Si nous sommes privés de cette certitude (même si l’impossibilité de retourner au point de départ de notre voyage n’est qu’imaginaire), nous souffrons de «morbus helveticus», comme on l’appelait au 18e siècle. Comprenez: le mal du pays. Les mercenaires suisses à l’étranger auraient été si vulnérables qu’ils n’avaient même pas besoin d’être trop éloignés de leur patrie pour devenir déserteurs en entendant le «Ranz des vaches». L’Alsace pouvait déjà être trop éloignée de la mère patrie, comme le décrit la chanson populaire d’un déserteur souffrant du mal du pays: «A Strasbourg, sur le rempart, c’est là que mon malheur a commencé.»
Le fait que l’on puisse être frappé par le mal du pays comme par un virus ne signifie toutefois pas que la mobilité, c’est-à-dire l’état d’être en déplacement ou ailleurs, soit forcément négative. Si la soif d’aventure et le plaisir de la découverte n’étaient pas fortement ancrés dans nos gênes, l’humanité n’aurait jamais quitté les steppes d’Afrique, personne n’essaierait de donner une nouvelle tournure à sa vie dans un autre pays et les vols pour les Maldives ne seraient pas complets. Mais nous savons aussi qu’il y a toujours un avion pour nous ramener rapidement en Suisse.

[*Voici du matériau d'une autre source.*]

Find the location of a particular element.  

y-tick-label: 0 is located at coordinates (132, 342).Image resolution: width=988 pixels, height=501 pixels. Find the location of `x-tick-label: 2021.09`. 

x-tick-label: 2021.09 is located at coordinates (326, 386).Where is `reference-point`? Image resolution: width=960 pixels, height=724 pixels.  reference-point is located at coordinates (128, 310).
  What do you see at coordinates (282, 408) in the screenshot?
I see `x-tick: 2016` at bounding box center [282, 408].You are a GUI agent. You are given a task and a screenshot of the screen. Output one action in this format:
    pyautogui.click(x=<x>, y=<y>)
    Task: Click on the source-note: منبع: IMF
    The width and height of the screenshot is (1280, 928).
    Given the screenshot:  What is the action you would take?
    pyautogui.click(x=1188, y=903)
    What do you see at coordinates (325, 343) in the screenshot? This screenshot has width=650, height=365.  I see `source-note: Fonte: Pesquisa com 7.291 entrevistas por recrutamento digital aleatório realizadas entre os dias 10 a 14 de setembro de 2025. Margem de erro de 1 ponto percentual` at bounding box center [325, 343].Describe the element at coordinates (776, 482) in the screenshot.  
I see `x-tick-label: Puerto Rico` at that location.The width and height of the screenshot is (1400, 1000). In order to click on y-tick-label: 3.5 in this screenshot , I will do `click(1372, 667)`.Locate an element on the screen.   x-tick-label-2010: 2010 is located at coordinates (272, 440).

Et un autre élément fait que la nostalgie pour son environnement familier ne se manifeste plus comme une maladie virulente, mais au maximum comme un mal-être psychique inoffensif: les différentes régions du globe se ressemblent de plus en plus. Bien sûr, les Australiens seront toujours plus conviviaux que les Suisses, les Israéliens moins polis et les Italiens plus chaotiques. Mais dans le monde entier, le même Starbucks vend le même Venti Latte au lait de soja et à la vanille et les mêmes boutiques sont seulement alignées dans un ordre différent, quel que soit le centre commercial que nous parcourons ou la rue commerçante que nous arpentons. Nous avons l’impression d’être incroyablement mobiles, mais nous avons souvent fait en sorte qu’ailleurs ressemble de plus en plus à chez nous.
Si Circé avait chanté les mêmes chansons que celles du hit-parade d’Ithaque, Ulysse n’aurait pas eu besoin de se boucher les oreilles, il aurait pu jeter l’ancre et danser en rythme. Gulliver serait resté chez les Lilliputiens s’il y avait trouvé un supermarché avec ses céréales préférées. Seule la minuscule taille des paquets l’aurait peut-être dérangé. Et Fifi Brindacier serait toujours au pays Taka-Tuka si la télévision locale y diffusait les mêmes séries pour enfants qu’elle aimait tant regarder à la villa Drôlederepos.
Plus il est naturel pour nous d’être mobiles dans le monde entier, plus il est difficile de vivre réellement la mobilité. Car si ce mot doit avoir un sens, il ne se contente pas de désigner un simple changement de lieu. Il doit aussi inclure la volonté de s’intégrer dans un environnement différent. S’il est identique partout, nous n’avons pas de raison de revenir chez nous à un moment. Un domicile qui existe partout n’en est plus un.